### Quoted text
Don't think of inverting a laplace transform as just summing residues. That doesn't always work, as for example here.

The singularities at [itex]-i, 0, i[/itex] are branch points. They, and [itex]\infty[/itex] which is also a branch point for log, must be connected by branch cuts, positioned in such a way that the Bromwich contour does not cross them. Any decent text on complex analysis should discuss integration of functions with branch cuts.

Here I think it best to use the expansion in post #4, and place cuts as follows:
- For log(z), along the negative real axis from 0 to infinity. Use the polar representation [itex]z = r_1e^{i\theta_1[/itex] with [itex]-\pi < \theta_1 < \pi[/itex] for the argument of [itex]\log[/itex].

### Dataset excerpts
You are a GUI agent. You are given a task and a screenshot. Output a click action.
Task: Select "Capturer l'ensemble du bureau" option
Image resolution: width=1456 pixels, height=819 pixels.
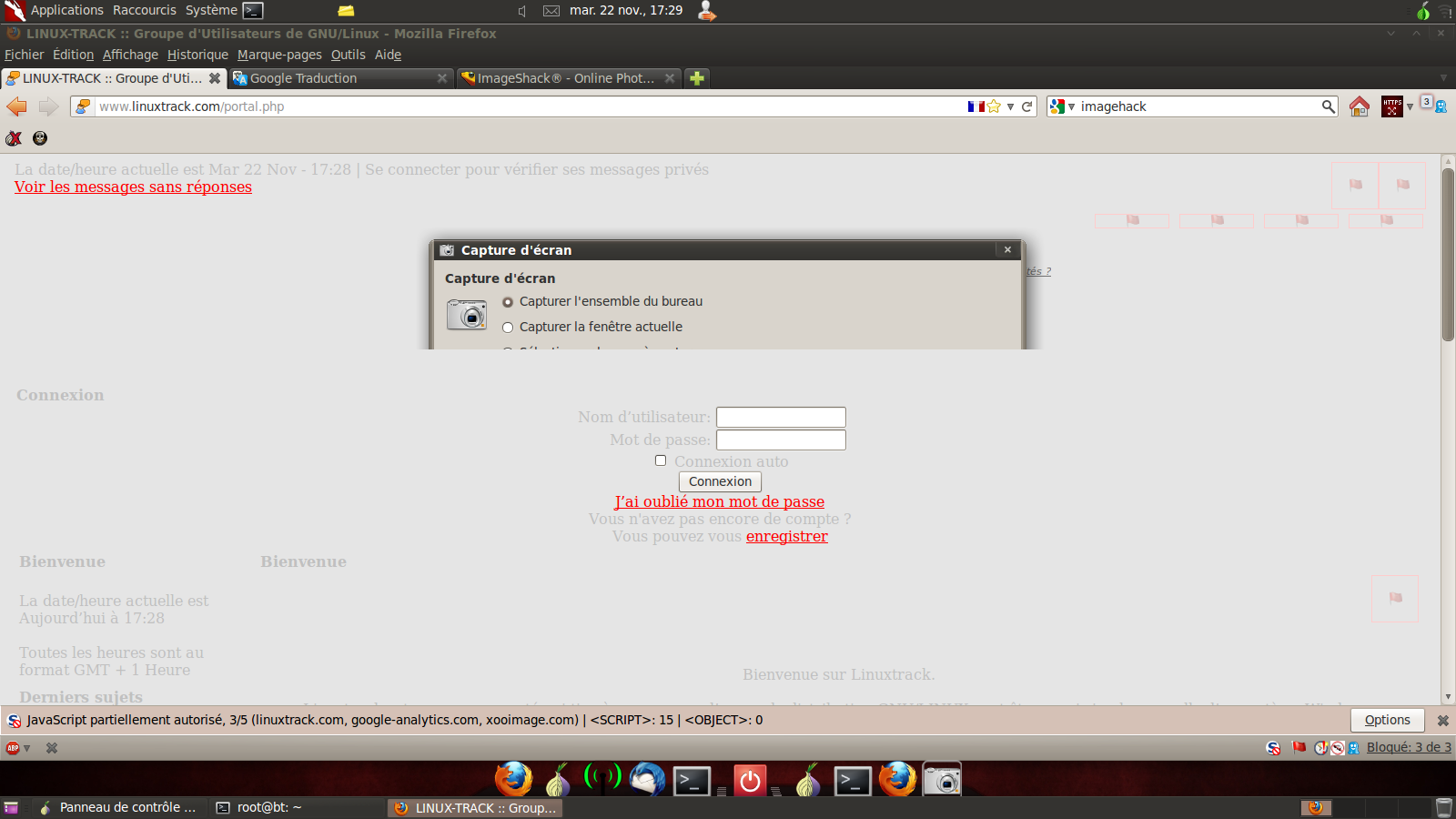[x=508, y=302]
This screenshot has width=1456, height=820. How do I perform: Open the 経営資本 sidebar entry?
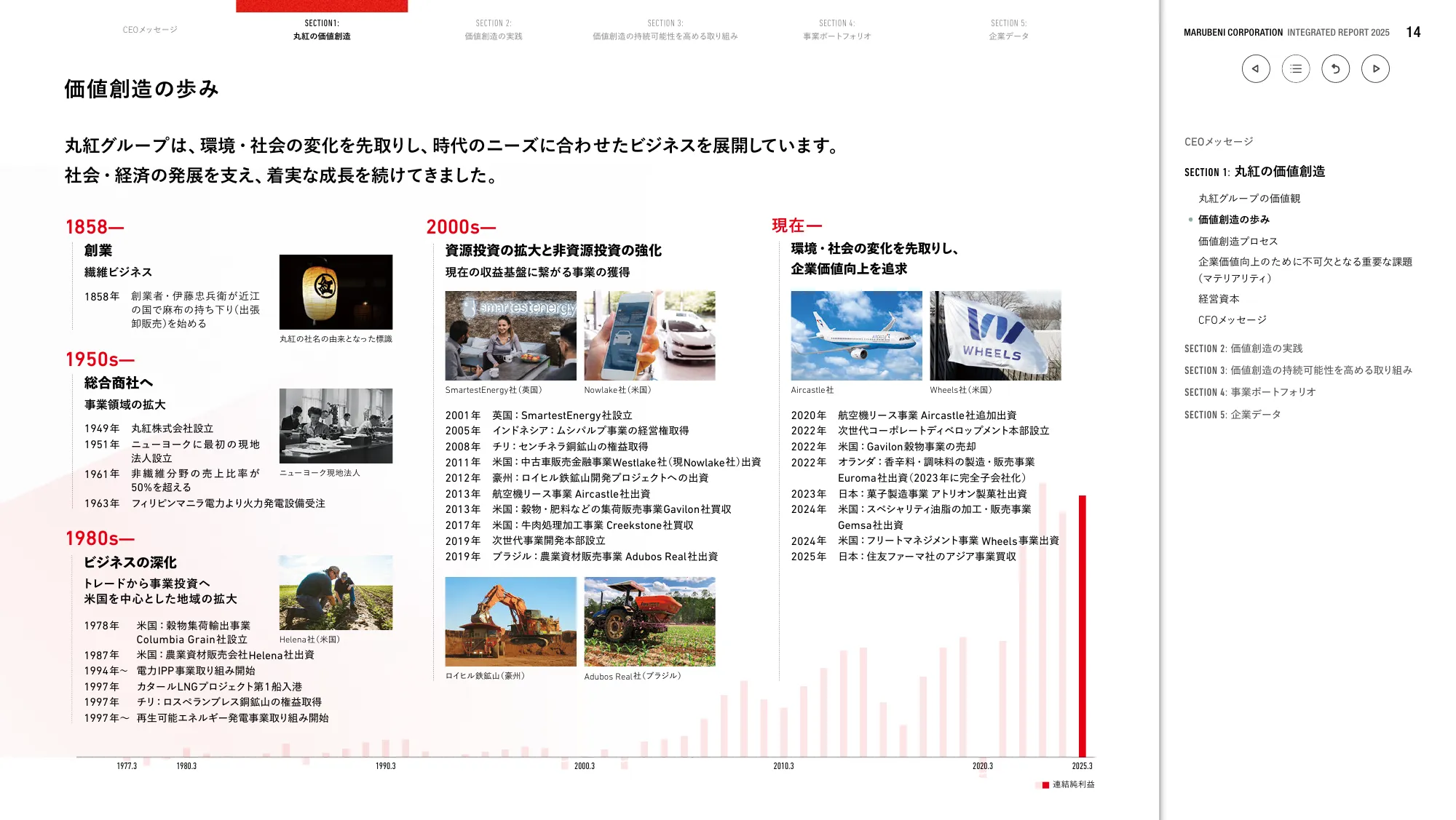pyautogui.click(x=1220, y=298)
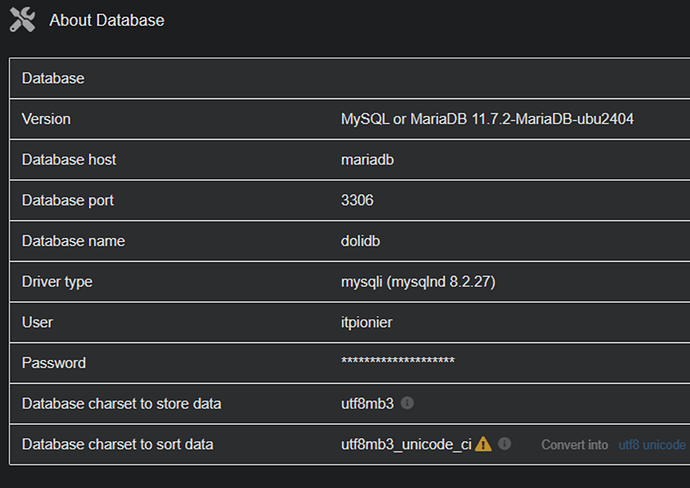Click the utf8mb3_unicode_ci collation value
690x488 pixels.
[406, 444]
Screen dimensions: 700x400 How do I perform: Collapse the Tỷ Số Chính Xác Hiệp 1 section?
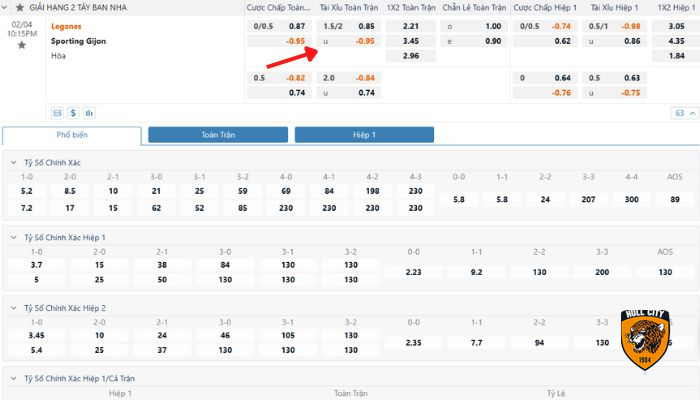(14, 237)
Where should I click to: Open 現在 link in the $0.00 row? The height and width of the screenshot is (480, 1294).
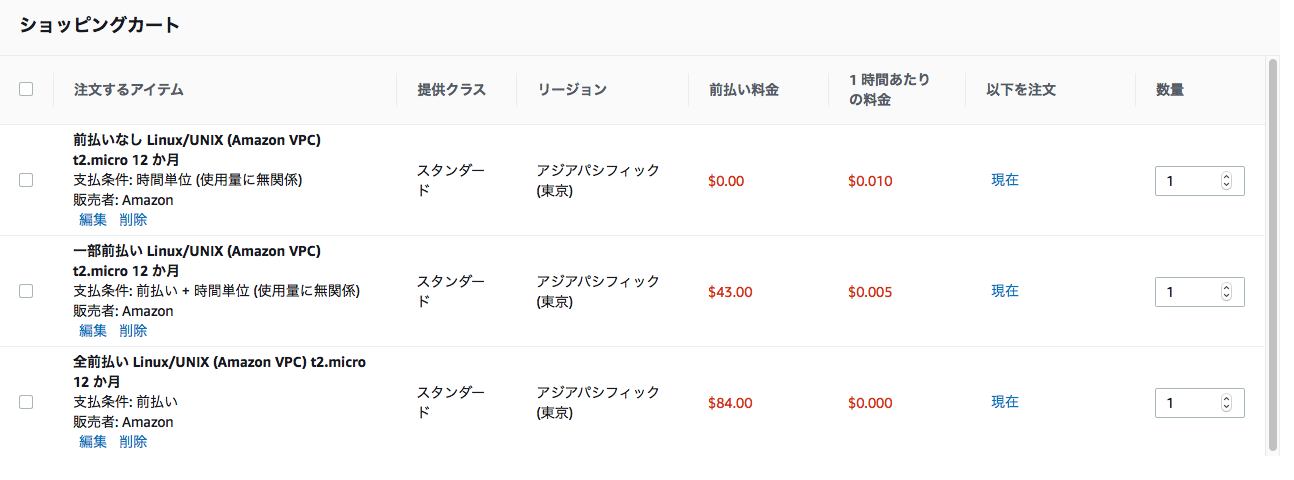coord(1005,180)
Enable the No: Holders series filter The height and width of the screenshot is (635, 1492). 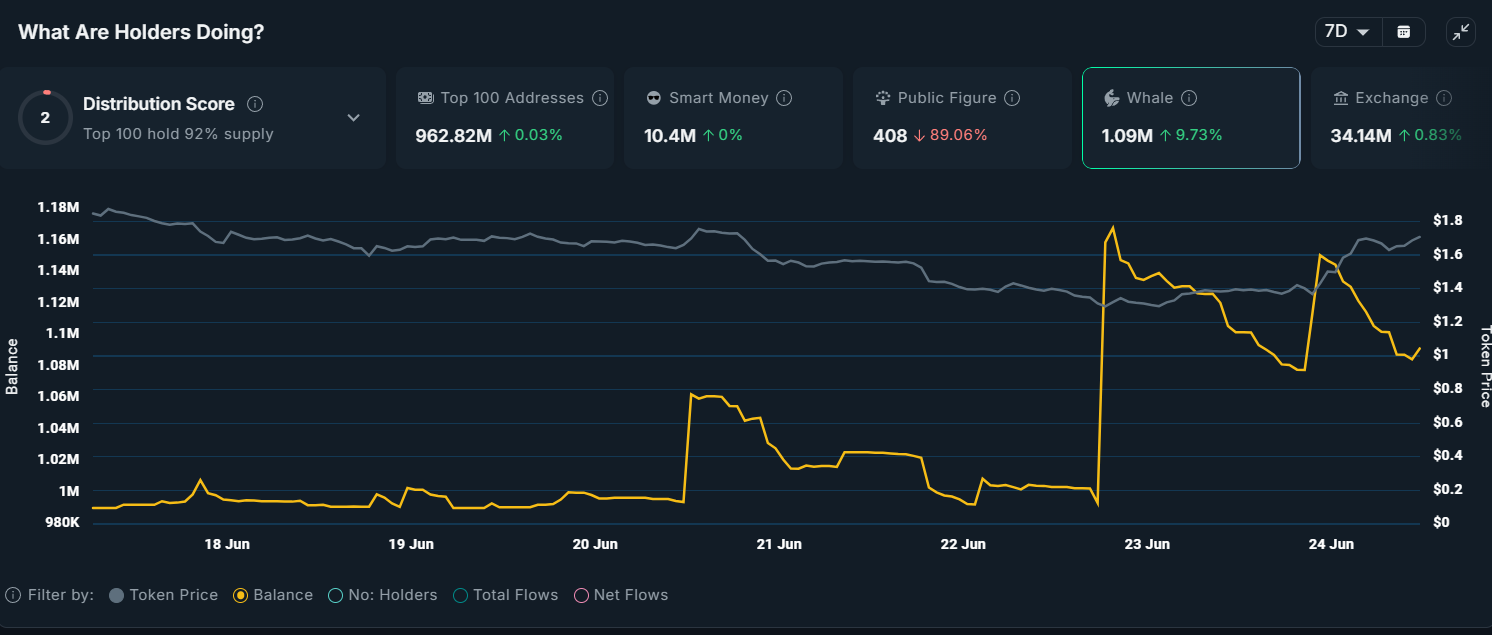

### What the task requires
Using the post on inverting a Laplace transform, answer these:
(a) What kind of points are the singularities said to be?
(b) What contour must the branch cuts be placed so as not to cross?
(c) Where does the cut for log(z) run?
The rows have no connection to the post about inverting a Laplace transform.

### The reply
(a) Branch points.
(b) The Bromwich contour.
(c) Along the negative real axis from 0 to infinity.